Off To Ireland, The OLAP Survey and Dual Core PCs
June 18th, 2005 by Mark Rittman
I’m off to Ireland tomorrow to work with one of our public sector clients.
They’re putting in a data warehouse and I’m helping out with the initial
requirements definition and data model. It’s nice once in a while to do some
"business analysis"-type work, nice to step away from coding and debugging and
think instead about some of the bigger picture questions. One of the challenges
for this one is that the warehouse will be "dual-use" - part of the use is as a
decision support, business analysis type system - lots of OLAP cubes, crosstabs,
dimensions and hierarchies, whilst the other use will be as a way of providing
operational reports for a new customer admin system that’s coming in. The
question I was thinking about earlier this week was whether you could still
build the warehouse dimensionally whilst meeting the operational reporting
requirements, and if you’re interested in a few opinions
take a look at the
comments to my earlier posting.
Gordon Laver from the OLAP Survey got in contact with me yesterday to let me
know that the data gathering for
the OLAP Survey 5 is now up and running. If you’re a user of Oracle Express,
Oracle OLAP or Oracle Discoverer, here’s a few words from Gordon:
"We would very much welcome your participation in The OLAP 5 Survey.

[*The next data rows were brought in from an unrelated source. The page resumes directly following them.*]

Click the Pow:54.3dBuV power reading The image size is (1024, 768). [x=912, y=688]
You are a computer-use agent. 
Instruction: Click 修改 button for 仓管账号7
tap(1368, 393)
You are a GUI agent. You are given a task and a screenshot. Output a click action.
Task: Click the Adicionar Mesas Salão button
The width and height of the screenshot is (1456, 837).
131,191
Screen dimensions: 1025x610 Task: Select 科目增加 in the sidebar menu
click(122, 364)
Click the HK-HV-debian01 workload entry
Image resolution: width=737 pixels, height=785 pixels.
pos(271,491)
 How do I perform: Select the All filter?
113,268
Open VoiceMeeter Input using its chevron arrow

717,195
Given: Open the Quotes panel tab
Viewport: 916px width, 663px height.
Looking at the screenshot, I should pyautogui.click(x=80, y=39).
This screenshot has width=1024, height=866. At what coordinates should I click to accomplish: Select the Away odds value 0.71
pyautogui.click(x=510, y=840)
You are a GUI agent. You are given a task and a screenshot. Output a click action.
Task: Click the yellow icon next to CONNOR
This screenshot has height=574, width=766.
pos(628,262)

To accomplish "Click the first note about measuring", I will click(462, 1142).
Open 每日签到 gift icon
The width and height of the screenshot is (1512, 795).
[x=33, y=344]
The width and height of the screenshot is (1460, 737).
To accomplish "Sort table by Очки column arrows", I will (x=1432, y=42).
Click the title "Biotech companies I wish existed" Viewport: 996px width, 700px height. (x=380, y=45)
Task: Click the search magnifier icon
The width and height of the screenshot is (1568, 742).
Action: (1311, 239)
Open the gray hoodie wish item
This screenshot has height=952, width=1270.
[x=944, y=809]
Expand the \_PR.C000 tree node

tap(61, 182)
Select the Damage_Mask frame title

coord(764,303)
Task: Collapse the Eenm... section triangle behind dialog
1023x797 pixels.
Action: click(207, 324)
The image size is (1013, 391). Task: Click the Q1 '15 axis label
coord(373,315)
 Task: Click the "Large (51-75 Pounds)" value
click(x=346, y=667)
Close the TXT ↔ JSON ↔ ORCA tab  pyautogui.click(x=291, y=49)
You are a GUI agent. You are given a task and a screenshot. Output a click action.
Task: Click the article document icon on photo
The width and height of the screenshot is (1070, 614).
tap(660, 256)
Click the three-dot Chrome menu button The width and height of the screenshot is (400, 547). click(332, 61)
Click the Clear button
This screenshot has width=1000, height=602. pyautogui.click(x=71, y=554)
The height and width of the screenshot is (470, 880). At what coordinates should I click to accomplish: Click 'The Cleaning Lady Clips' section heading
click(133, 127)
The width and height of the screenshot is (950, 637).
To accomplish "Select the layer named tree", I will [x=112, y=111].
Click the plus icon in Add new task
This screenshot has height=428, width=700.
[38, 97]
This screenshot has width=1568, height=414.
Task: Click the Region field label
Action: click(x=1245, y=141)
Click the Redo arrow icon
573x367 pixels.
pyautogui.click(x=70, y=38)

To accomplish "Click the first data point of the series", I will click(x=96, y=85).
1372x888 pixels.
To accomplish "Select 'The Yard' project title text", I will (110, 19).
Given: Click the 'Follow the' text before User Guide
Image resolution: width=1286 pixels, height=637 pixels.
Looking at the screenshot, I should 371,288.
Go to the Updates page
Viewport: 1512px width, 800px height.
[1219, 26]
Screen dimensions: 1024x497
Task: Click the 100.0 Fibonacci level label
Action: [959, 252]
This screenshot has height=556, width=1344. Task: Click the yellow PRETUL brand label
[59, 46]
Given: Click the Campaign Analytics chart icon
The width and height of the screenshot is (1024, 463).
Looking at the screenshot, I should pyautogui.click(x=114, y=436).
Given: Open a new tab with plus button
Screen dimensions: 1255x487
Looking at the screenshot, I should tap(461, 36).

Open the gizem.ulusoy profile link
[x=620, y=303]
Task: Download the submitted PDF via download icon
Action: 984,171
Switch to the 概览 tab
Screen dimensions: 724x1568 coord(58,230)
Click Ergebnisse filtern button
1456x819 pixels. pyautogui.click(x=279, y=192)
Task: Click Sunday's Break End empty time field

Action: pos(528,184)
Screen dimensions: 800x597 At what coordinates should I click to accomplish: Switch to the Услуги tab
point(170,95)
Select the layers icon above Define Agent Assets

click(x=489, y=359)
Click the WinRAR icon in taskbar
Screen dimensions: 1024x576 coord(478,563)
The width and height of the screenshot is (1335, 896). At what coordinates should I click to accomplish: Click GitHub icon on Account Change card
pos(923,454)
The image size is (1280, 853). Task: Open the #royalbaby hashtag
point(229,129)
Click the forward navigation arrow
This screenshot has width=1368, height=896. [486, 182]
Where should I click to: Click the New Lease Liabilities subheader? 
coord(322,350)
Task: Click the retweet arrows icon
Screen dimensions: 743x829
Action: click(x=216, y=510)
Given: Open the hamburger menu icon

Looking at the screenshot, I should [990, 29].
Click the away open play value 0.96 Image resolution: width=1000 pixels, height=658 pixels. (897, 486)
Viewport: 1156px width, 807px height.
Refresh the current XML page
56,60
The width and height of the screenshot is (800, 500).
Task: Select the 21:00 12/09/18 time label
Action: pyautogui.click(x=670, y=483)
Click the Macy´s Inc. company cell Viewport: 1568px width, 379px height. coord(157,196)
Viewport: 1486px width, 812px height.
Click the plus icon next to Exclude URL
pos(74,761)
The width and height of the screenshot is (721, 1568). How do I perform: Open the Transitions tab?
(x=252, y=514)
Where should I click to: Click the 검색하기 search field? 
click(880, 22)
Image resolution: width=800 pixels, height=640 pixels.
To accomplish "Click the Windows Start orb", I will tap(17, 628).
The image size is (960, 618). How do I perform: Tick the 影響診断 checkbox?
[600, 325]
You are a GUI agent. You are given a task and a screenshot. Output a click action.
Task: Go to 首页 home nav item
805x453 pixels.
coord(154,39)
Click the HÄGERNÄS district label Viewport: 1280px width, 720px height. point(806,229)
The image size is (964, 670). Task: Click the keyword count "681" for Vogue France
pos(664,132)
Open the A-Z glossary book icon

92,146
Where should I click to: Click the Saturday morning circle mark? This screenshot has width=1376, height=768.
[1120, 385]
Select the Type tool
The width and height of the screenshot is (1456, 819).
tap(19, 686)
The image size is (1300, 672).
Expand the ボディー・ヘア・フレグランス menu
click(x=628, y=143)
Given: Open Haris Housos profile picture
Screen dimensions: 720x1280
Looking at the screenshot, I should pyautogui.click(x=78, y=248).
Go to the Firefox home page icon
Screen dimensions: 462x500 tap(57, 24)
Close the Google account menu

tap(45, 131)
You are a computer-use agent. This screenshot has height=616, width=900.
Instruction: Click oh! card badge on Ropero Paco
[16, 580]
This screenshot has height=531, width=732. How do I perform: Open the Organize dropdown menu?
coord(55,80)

This is the largest independent survey of business intelligence//OLAP users
worldwide. The Survey will obtain input from a large number of users to
better understand their buying decisions, the implementation cycle and the
business success achieved. Both business and technical respondents are
welcome.The OLAP Survey is strictly independent. The vendors do not sponsor the
survey, nor influence the questionnaire design or survey results. As a
participant, you will not only have the opportunity to ensure your
experiences are included in the analyses, but you will also receive a
summary of the results from the full survey. You will also have a chance of
winning one of ten $50 Amazon vouchers.
Click here to complete
the survey on-line."
Finally, I’m just about to order a new PC and just thought it worth
commenting on the sort of spec you can get now for 1000. The last full PC I
bought was from Gateway 2000 back in 1998 (I think) and had a 10GB Hard disk, a
Pentium 2 400Mhz processor, 256MB of RAM and cost about 1500. The
one I’m
about to order is 1099, has a dual core Athlon 64 4800+ processor, 1GB of
RAM and a 300GB Hard Disk. Note the dual core bit - I was looking for a dual
processor machine (either dual core, dual processor or HT technology) as my
understanding is that Oracle works slightly differently when running on single CPU machines as opposed to multi-CPU ones; for example, with single processor
machines the kernel sometimes takes shortcuts, such as not bothering to spin latches because there’s no other processor that can release the latch in the
meantime, so I thought that if I could do so, I’d do my testing and development
on a multi-CPU machine in the future as this would be more representative of “real-life” systems. Anyway, should arrive in a couple of
weeks, I’ll let you know how I get on.

June 19th, 2005 at 3:55 am
Having experience working with all Oracle 10g and BI stuff, I don t think that 1Gb RAM will be enough for more or less serious development and testing. I’ve had started my new Athlon 64+ box also from 1Gb two months back and had to upgrade RAM to 3Gb now. I’ve added 2Gb more recently. I’d say RAM is most crucial resource for Oracle 10g and BI. Otherwise all sorting will go to HDD, and even worse, swapping and paging nightmare will put your productivity down to zero. Oracle OLAP tends to perform a sorting by a small block random I/O. If block size is 8K or 16K the throughput of I/O will be about 1-2Mb/sec on regular HDD. For example Seagate Barracuda 7200 SATA, making 60Mb/sec on sequential reads, makes only 1-2Mb/sec on random reads of scattered 8K blocks (temporary tablespace). It means, if sorting goes to disk Oracle slows down very much.
June 20th, 2005 at 8:32 pm
I use VMWare to manage development instances and snapshots… absolutely the best 190 USD spent to be able to pull fresh “computers” off the shelf, trash them for the purpose of writing a blog, or checking if it works like X or like Y, etc.
Anyhow, the max for VMWare workstation is 4GB… That’s how much I have and use it regularly.